## What you are asked to do
Repeat the entries exactly. Leave nothing out.

───── Data provided

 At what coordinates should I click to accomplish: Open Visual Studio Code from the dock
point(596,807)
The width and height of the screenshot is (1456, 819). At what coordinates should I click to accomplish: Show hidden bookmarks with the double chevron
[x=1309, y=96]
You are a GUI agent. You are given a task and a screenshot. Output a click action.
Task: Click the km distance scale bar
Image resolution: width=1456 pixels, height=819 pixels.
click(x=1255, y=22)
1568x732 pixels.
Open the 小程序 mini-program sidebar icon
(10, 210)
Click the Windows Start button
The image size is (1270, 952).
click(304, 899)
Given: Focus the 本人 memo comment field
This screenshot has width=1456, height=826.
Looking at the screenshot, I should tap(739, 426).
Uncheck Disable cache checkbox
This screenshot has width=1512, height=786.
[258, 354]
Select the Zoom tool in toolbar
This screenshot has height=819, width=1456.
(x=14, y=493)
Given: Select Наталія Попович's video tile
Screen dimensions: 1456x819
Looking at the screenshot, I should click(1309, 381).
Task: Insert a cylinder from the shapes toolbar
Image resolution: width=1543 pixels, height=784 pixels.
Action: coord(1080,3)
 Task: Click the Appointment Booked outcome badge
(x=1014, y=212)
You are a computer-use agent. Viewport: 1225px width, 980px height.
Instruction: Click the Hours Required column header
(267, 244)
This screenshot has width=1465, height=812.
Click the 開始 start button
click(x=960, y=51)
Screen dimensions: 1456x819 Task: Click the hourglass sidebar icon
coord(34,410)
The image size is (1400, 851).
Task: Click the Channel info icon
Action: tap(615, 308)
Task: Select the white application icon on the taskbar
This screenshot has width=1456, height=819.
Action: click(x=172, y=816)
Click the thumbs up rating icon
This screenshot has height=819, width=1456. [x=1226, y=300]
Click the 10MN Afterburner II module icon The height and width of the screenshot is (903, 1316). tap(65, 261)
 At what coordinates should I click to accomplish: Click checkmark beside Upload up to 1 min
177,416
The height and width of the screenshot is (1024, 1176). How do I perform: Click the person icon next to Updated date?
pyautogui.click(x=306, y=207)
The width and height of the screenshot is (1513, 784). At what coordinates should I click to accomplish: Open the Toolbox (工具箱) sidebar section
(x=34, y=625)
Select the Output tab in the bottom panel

──────────

## Task solution
 At what coordinates should I click to accomplish: Open Visual Studio Code from the dock
point(596,807)
The width and height of the screenshot is (1456, 819). At what coordinates should I click to accomplish: Show hidden bookmarks with the double chevron
[x=1309, y=96]
You are a GUI agent. You are given a task and a screenshot. Output a click action.
Task: Click the km distance scale bar
Image resolution: width=1456 pixels, height=819 pixels.
click(x=1255, y=22)
1568x732 pixels.
Open the 小程序 mini-program sidebar icon
(10, 210)
Click the Windows Start button
The image size is (1270, 952).
click(304, 899)
Given: Focus the 本人 memo comment field
This screenshot has width=1456, height=826.
Looking at the screenshot, I should tap(739, 426).
Uncheck Disable cache checkbox
This screenshot has width=1512, height=786.
[258, 354]
Select the Zoom tool in toolbar
This screenshot has height=819, width=1456.
(x=14, y=493)
Given: Select Наталія Попович's video tile
Screen dimensions: 1456x819
Looking at the screenshot, I should click(1309, 381).
Task: Insert a cylinder from the shapes toolbar
Image resolution: width=1543 pixels, height=784 pixels.
Action: coord(1080,3)
 Task: Click the Appointment Booked outcome badge
(x=1014, y=212)
You are a computer-use agent. Viewport: 1225px width, 980px height.
Instruction: Click the Hours Required column header
(267, 244)
This screenshot has width=1465, height=812.
Click the 開始 start button
click(x=960, y=51)
Screen dimensions: 1456x819 Task: Click the hourglass sidebar icon
coord(34,410)
The image size is (1400, 851).
Task: Click the Channel info icon
Action: tap(615, 308)
Task: Select the white application icon on the taskbar
This screenshot has width=1456, height=819.
Action: click(x=172, y=816)
Click the thumbs up rating icon
This screenshot has height=819, width=1456. [x=1226, y=300]
Click the 10MN Afterburner II module icon The height and width of the screenshot is (903, 1316). tap(65, 261)
 At what coordinates should I click to accomplish: Click checkmark beside Upload up to 1 min
177,416
The height and width of the screenshot is (1024, 1176). How do I perform: Click the person icon next to Updated date?
pyautogui.click(x=306, y=207)
The width and height of the screenshot is (1513, 784). At what coordinates should I click to accomplish: Open the Toolbox (工具箱) sidebar section
(x=34, y=625)
Select the Output tab in the bottom panel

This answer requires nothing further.